PER S.R.RAGHUNATHA, AM:

These appeals filed by the assessee are directed against two final assessment orders dated 30.07.2024 and 03.10.2024 passed u/s.143(3) r.w.s.144C(13) r.w.s.144B of the Income Tax Act, 1961 (hereinafter the 'Act'). The relevant assessment years are 2020-21 & 2021-22.

                                            :-2-:                IT(TP)A Nos.63 & 102/Chny/2024 &
                                                                           ITA No.2533/Chny/2024


2.     At   the   outset,   the   Ld.AR      submitted   that      the    appeal      in   ITA

No.2533/CHNY/2024 is a duplicate appeal for assessment year 2020-21 and same may be dismissed. In light of the submission of Ld.AR, the appeal in ITA No.2533/CHNY/2024 is dismissed as infructuous.

3. Common issues are raised in IT(TP)A Nos.63 & 102/CHNY/2024. Hence, they were heard together and are being disposed off by this consolidated order. We shall first adjudicate the appeal in IT(TP)A No.63/CHNY/2024.

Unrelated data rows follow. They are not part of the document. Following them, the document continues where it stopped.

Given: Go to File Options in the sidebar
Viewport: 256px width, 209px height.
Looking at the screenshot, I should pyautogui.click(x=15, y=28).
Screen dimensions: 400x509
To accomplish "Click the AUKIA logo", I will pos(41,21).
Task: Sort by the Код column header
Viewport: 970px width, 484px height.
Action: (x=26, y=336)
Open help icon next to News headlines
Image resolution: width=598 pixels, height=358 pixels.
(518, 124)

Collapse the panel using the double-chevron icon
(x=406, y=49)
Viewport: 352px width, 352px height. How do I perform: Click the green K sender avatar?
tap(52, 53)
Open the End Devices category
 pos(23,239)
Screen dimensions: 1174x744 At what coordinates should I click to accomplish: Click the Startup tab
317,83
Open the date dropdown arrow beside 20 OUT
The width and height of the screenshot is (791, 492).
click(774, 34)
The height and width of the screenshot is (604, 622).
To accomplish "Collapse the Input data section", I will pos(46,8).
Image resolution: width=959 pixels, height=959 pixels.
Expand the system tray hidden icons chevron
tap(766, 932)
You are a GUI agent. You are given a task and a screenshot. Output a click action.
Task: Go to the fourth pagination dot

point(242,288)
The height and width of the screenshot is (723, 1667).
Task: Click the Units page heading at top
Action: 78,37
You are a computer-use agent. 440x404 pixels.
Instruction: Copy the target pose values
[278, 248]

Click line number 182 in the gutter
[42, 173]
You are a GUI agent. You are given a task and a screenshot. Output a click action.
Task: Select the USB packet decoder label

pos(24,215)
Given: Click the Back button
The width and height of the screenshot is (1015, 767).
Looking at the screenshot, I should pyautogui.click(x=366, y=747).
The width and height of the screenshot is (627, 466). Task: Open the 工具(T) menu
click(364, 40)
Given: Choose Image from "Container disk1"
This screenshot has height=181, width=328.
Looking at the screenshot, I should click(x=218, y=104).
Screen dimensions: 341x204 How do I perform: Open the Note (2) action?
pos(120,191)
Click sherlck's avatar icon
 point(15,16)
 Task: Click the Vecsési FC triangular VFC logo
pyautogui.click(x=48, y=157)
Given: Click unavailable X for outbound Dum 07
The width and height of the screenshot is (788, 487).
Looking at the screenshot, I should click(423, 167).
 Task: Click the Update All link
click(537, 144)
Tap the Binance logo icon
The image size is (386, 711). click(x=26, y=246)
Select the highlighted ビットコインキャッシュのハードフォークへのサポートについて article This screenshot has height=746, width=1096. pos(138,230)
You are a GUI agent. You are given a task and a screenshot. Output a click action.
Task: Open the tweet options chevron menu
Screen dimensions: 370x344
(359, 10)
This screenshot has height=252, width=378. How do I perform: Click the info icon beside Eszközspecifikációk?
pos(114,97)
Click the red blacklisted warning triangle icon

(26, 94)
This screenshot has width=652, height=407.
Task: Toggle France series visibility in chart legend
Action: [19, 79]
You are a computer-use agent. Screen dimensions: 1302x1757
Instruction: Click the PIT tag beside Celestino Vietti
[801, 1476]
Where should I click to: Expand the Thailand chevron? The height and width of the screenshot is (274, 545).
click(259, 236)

IT(TP)A No.63/CHNY/2024, (AY 2020-21)

4. Brief facts in relation to the above appeal are as follows: The assessee is a company incorporated in the year 2006, which is engaged in the business of freight forwarding services, logistics and distribution services. The assessee is wholly held subsidiary of CCH Robinson Investments Ltd., SARL, which is ultimately held by CH Robinson Worldwide Inc USA, (CHR USA). For the assessment year 2020-21, the assessee filed its return of income on 29.01.2021 declaring total income of Rs.6,74,75,520/-. The return was selected for scrutiny and notice u/s.143(2) of the Act was issued on 29.06.2021. Thereafter, notices u/s.142(1) of the Act was issued on various dates. During the course of assessment proceedings, it was noticed that assessee had entered into numerous international transactions with its Associated Enterprises (AE). The AO referred the matter to the Transfer Pricing Officer (TPO) to determine the Arms' Length Price of international transaction undertaken by the assessee with its AE during the previous year. The TPO passed an order u/s.92CA(3) of the Act on 27.07.2023 proposing total adjustment of Rs.40,16,10,009/-. The details of proposed adjustment by the TPI are as under:-

            Upward adjustment on international              Rs.6,14,87,286/-
            transaction relating to Freight forwarding
            income
            Downward adjustment with regard to              Rs.7,27,51,576/-
            Corporate Overheard Charges
                                              :-3-:               IT(TP)A Nos.63 & 102/Chny/2024 &
                                                                            ITA No.2533/Chny/2024


             Interest on Trade Receivables                     Rs.26,73,71,147/-
             Total adjustment                                  Rs.40,16,10,009/-



5. Subsequent to the receipt of TPO's order, the AO passed draft assessment order u/s.144C(1) of the Act dated 22.09.2023 by incorporating the transfer pricing adjustment proposed by the TPO. Against the draft assessment order, assessee filed objections before the Dispute Resolution Panel (DRP) on 19.10.2023. The DRP vide its directions dated 18.06.2024, disposed off the objections of the assessee company. Pursuant to the DRP's order, TPO passed order giving effect. The AO after the receipt of DRP's direction and the order of the TPO giving effect to DRP's direction, passed the impugned final assessment order on 03.10.2024. Insofar as the TP adjustment is concerned, only with reference to TP adjustment relating to freight forwarding expenses, there is a reduction of TP adjustment from Rs.6,14,87,286/- to Rs.4,74,14,955/- while passing the final assessment order. The other TP adjustments proposed in the draft assessment order was confirmed by the DRP.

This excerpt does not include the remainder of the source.